|11-27-2005, 06:56 PM||#1|
Join Date: Dec 2003
Out of Order REVIEW
Hello, I have never written a review here, but I just had a blast playing Out of Order and wanted to write something about it!
Review of Out of Order
There are many special qualities in Out of Order that make this underground work stand out among even the best commercial adventure games on the market. Every aspect of the game, from the graphics to the plot to the dialogue, contributes to a singular and consistent vision in the mind of creator Tim Furnish. The game’s aesthetics speaks for itself, communicating a strong and inviting reassurance that there are no dead ends and no way to die. Right away, from the opening scene, Out or Order immediately begs the gamer to take his/her time exploring the town and uncovering its secrets.
Out of Order tells the story about a teenager who wakes up in the middle of the night and finds that his entire room has been transported to another world. He attempts to find his way home through investigation and with the help of the many interesting characters he meets along the way. The protagonist, Hurford Schlitzting, is your perfect, lovable loser, the type of guy who eats three-day old pizza that has been sitting out and is dumb enough to sleep with an oversized speaker, secured with only thin rope and masking tape, hanging over his head. As soon as you step into Hurford’s shoes… er… slippers, it is hard not to immediately feel like an invincible idiot.

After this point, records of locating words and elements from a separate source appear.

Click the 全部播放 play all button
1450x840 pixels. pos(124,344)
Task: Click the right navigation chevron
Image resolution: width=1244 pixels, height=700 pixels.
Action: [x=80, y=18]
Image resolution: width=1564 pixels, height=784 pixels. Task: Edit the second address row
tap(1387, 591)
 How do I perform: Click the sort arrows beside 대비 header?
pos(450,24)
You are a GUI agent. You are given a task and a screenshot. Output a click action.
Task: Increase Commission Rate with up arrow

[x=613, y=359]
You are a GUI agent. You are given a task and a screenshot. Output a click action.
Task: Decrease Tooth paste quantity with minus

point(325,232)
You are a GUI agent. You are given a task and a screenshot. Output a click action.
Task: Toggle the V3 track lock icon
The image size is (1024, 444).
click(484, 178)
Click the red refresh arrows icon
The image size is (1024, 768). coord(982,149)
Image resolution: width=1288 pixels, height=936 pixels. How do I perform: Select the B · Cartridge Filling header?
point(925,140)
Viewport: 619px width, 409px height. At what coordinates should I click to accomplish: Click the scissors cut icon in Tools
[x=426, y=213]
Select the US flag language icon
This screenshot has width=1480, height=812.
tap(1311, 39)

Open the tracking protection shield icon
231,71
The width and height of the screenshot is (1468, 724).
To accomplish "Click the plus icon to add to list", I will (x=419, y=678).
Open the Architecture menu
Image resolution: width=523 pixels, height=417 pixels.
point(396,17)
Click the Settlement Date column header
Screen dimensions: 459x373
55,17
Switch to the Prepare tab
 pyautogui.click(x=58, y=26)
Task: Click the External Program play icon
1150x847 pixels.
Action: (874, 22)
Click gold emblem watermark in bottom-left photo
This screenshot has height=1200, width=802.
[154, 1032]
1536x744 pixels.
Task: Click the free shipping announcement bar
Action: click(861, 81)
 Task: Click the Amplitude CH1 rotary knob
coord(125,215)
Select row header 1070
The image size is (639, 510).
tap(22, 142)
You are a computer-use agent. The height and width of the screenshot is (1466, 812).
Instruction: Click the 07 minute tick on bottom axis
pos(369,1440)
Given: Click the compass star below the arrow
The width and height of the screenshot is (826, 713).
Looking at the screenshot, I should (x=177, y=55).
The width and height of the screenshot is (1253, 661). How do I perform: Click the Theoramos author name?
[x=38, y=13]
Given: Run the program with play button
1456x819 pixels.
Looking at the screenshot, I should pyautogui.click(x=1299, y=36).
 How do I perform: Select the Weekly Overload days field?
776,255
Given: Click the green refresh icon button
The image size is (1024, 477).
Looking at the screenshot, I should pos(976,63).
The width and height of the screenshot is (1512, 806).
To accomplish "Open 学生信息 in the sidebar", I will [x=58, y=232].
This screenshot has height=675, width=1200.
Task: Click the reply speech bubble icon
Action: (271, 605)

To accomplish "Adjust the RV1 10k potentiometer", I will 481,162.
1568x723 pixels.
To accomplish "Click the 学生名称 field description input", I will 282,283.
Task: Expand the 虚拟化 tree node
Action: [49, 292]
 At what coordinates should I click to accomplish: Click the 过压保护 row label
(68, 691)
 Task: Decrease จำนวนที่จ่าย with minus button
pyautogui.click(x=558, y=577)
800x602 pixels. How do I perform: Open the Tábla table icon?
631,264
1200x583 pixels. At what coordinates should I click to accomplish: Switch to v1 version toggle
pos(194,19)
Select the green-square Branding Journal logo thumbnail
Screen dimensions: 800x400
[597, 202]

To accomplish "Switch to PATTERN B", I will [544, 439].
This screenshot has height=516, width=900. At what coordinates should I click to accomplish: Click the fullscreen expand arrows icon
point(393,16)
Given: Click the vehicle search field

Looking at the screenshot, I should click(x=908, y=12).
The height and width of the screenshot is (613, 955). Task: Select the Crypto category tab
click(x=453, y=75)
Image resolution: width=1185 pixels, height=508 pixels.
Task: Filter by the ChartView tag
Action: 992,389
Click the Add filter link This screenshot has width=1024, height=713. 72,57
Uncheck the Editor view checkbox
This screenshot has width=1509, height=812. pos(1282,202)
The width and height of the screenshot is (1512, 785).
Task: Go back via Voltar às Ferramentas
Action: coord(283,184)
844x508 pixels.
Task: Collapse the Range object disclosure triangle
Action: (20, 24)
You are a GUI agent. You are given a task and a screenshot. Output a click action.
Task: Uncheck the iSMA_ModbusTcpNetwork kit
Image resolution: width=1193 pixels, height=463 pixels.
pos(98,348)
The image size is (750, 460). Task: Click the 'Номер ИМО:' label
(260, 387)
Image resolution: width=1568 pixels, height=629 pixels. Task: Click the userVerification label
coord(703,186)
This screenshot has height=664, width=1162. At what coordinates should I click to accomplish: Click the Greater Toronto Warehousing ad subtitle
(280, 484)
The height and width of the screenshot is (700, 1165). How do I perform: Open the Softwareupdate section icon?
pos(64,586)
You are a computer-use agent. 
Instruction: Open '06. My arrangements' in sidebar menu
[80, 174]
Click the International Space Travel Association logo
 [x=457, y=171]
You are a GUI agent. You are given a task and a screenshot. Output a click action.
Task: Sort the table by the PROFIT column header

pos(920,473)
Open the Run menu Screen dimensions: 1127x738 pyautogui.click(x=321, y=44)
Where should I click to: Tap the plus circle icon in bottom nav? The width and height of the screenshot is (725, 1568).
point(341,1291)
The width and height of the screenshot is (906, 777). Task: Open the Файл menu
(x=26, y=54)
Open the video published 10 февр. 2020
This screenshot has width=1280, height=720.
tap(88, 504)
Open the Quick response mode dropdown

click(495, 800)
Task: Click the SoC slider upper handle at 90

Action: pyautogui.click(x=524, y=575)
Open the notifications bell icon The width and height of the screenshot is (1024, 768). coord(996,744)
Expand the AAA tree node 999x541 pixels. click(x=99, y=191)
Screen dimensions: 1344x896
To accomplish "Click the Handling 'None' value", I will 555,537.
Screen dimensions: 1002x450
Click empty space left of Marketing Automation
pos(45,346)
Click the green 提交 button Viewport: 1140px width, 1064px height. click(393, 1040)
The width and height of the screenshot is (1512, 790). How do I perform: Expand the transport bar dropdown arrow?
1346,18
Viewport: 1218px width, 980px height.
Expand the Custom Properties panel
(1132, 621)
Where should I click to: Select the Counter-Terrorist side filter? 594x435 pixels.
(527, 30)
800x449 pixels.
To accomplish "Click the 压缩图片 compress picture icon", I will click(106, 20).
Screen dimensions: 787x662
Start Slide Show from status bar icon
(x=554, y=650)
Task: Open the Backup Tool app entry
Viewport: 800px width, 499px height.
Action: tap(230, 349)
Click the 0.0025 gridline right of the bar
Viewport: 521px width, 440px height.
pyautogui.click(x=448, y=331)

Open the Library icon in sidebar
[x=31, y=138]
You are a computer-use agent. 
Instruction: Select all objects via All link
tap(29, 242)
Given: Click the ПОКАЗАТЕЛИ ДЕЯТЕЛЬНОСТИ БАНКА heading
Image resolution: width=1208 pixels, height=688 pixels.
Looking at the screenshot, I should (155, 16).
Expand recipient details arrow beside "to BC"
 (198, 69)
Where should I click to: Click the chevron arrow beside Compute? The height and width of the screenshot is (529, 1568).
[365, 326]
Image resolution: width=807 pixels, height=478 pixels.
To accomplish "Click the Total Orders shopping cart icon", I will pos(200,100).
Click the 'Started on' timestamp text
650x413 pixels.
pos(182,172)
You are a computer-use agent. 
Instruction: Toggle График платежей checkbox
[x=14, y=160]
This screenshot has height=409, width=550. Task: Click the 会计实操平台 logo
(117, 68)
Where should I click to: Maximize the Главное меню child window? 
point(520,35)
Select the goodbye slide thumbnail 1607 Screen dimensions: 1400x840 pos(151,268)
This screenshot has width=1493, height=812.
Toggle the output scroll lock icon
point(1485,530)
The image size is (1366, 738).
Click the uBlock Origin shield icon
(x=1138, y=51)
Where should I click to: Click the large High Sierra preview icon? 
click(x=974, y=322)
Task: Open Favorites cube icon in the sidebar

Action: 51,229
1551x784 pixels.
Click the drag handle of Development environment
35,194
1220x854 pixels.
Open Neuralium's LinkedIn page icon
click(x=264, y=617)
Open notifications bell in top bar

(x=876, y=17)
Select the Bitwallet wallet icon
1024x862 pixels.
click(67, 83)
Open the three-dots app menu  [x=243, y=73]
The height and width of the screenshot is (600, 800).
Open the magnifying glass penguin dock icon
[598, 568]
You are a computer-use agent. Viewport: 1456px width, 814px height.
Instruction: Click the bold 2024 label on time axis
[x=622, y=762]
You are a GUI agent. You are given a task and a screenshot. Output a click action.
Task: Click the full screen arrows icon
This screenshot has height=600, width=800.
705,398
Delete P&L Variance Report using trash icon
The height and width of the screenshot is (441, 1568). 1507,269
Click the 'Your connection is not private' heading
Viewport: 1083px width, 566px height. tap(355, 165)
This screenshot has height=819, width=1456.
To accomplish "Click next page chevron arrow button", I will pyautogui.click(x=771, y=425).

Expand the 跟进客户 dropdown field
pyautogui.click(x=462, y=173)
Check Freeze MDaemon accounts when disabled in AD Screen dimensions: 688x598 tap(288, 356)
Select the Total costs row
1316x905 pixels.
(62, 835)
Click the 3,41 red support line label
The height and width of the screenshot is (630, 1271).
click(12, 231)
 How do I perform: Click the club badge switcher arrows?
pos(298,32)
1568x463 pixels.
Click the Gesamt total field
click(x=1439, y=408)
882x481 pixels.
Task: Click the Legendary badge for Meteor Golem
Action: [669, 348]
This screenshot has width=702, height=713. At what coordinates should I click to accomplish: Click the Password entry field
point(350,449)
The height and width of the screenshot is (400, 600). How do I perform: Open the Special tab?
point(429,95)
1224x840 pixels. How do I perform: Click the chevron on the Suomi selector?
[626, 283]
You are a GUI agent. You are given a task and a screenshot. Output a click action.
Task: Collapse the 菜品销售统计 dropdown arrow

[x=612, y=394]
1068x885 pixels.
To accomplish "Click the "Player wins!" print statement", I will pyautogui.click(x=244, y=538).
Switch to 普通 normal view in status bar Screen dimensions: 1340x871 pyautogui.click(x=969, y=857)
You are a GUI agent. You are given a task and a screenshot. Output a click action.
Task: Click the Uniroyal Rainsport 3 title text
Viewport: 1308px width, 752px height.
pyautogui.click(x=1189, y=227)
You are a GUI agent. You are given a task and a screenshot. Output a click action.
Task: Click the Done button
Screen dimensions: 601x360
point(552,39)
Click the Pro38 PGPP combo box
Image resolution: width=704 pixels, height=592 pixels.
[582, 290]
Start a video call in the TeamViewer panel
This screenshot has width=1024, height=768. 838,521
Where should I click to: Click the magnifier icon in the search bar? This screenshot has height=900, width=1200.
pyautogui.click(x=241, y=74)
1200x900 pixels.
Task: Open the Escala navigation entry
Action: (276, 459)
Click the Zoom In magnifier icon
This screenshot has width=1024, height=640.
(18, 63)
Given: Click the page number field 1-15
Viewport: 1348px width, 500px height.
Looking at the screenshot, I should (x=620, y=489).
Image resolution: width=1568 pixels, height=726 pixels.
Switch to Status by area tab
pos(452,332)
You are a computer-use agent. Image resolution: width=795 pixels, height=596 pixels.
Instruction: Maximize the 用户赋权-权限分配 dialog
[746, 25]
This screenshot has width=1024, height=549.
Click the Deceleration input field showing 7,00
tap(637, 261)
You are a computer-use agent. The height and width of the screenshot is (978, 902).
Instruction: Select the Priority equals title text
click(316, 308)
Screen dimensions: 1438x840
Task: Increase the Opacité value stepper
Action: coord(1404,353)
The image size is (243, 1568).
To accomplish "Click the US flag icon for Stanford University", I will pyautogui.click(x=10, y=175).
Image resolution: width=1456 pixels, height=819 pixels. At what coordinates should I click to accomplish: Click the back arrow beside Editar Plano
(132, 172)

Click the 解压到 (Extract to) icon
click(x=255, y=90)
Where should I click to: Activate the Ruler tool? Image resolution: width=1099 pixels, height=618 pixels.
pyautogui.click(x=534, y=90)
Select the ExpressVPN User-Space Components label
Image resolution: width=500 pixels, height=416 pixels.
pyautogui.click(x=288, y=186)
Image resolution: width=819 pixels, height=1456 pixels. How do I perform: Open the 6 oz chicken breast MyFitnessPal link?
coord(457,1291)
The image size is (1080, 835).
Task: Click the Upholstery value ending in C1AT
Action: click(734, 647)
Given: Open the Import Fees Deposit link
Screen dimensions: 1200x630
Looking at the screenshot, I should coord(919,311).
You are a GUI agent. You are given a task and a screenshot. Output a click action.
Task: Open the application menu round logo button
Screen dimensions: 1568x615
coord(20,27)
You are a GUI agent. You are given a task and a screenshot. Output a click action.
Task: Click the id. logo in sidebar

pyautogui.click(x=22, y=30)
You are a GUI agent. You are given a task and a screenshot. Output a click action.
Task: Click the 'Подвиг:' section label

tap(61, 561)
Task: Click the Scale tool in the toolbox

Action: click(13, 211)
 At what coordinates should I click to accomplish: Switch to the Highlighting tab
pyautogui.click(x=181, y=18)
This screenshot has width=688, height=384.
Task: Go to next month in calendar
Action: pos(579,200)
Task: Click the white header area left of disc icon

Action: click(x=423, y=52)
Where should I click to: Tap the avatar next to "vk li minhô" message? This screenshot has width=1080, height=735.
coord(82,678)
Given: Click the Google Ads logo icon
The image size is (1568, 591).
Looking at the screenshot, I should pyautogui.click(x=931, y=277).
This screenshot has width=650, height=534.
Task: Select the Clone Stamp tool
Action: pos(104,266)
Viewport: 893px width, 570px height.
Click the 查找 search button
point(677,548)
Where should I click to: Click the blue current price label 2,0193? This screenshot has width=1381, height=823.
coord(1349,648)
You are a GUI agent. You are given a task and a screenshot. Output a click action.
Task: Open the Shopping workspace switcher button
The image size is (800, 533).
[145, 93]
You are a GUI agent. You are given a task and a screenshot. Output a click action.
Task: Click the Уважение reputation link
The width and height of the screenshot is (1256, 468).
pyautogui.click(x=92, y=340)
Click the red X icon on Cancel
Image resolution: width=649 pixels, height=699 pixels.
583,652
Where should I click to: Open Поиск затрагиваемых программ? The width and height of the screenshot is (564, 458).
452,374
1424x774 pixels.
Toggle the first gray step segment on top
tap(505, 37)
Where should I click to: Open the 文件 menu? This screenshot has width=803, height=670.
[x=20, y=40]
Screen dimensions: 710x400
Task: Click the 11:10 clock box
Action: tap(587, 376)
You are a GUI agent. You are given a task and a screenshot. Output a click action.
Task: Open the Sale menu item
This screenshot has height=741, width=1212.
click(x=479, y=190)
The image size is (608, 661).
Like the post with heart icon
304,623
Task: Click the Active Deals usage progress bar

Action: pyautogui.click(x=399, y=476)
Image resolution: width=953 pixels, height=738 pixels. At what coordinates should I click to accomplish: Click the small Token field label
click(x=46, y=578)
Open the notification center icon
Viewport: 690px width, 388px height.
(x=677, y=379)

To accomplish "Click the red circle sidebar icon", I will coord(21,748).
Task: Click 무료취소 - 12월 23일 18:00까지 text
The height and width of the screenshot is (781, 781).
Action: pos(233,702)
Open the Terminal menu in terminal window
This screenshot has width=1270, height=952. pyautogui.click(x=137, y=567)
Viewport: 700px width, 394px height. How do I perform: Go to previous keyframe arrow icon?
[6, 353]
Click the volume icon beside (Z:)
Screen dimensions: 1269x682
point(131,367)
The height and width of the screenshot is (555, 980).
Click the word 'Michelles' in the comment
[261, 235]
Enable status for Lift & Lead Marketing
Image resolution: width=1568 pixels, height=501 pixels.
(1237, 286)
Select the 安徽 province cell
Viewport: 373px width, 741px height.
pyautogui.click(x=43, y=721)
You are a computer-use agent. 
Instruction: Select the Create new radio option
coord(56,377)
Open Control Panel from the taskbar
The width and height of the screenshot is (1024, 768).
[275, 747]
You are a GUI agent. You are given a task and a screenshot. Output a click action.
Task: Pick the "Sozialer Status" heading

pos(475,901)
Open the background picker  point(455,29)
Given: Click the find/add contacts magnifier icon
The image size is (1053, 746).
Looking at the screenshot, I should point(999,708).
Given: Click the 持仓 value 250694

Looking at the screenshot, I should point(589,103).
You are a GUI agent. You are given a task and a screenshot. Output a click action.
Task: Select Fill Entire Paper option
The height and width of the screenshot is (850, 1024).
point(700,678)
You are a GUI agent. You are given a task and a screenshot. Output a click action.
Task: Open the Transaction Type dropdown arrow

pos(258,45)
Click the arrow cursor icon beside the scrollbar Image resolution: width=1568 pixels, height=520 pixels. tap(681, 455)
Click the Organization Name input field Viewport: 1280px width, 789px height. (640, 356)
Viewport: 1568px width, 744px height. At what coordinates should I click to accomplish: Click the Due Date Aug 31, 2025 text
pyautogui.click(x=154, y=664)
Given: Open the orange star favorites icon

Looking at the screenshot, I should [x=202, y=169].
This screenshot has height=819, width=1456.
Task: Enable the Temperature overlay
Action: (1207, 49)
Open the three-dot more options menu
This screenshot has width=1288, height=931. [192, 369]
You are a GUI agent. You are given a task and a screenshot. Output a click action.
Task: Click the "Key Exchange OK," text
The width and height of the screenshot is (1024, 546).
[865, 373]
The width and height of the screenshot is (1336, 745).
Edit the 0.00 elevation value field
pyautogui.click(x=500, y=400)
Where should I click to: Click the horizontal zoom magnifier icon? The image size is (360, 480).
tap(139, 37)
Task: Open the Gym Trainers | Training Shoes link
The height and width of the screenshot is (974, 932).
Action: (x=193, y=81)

The level of immersion in this game is phenomenal. The music and artwork sucks you in, the dialogue is witty (and not without its share of geeky references), and Hurford’s hilarious reaction to everything he encounters is such that it immediately influences the way you approach the game’s obstacles. The original soundtrack contributes to the comical atmosphere of the game world, while maintaining a strong sense that there is something sinister at work. The graphics are stunning, with great use of colors, shading, and textures. The town that Furnish has created really comes alive on the screen.
Some of the puzzles are downright and wonderfully absurd, as when Hurford has to prove to an alien doctor that he owns a car or when he has to find out how to obtain the password to get into the control room. In other games, these would be the type of puzzles that might frustrate the player, forcing him to consult a walkthrough and grumble when he finds out the solution. But as Hurford, the answers are driven by his very character, the type of solutions that are perfect for him but simply would not work for anyone else.
The interface is excellent, allowing the player to conveniently right-click through the commands (walk, look at, use, pick up, talk). The inventory can be accessed through an icon in the top left corner or by simply hitting the spacebar. The “save” and “load” screens include a handy preview screen.
There are a few minor things about the game that can be annoying to some gamers. For instance, every time a particular command is used (such as “look at” or “pick up”), it resorts back to the “walk” command. For gamers who enjoy spending some time looking at all of the objects in a new screen, it can get tedious having to right-click back to the “look at” command every single time. Additionally, there seems to be no way of deleting saved games; and going back and overwriting a previous one does not bring the title to the top of the list. This is not a big problem since there are plenty of game-saving slots (I saved often and did not run out of slots as I usually do in other games), but it is still a minor annoyance.
But these are very minor quips in a near-perfect game, and are offered more as constructive criticism for the game creator than as complaints. There are no real flaws with the story or design of the game that I noticed, and everything about the interface runs very smoothly even on my wife's old laptop. I came across no bugs in the script until the VERY end of the game (past the final sequence and credits), where it crashed me back into windows (no big deal since the game was over anyway!).
The ending has a wonderful twist that puts the entire game into a new perspective, although it seemed to end rather abruptly leaving me wanting more. For instance, I would have loved to meet some more of my strangely shaped neighbors on the 162nd floor. However, compared to other underground games, the total game play in Out of Order is actually quite long.
Out of Order was a real joy to play and should be on every adventure enthusiast’s list of games to play (especially considering its free and a rather small download at only 10 megabytes). This is one of those extremely well-crafted games that made me ponder the principles of game design, trying to understand what makes certain games work so well. The entire work is simply loaded with creativity. I have not had so much fun playing an adventure game since Grim Fandango and some of the Space Quest games.
|11-27-2005, 10:35 PM||#3|
Join Date: Nov 2004
The website link is on that page.
Edit: This game is definitely worth playing (just to add my two cents)!
Last edited by Melanie68; 11-28-2005 at 07:25 AM.
|11-28-2005, 05:52 AM||#4|
Join Date: Feb 2004
Location: Canberra, Australia
Nice review 80k. I had a great time playing OOO too; especially the last half of the game or so. Clever puzzles, great plot, and laugh-out-loud funny to boot.
And I agree that it should be on every Adventure enthusiast's list - a top rate freeware gem.
Last edited by simpson_yellow; 11-28-2005 at 06:05 AM.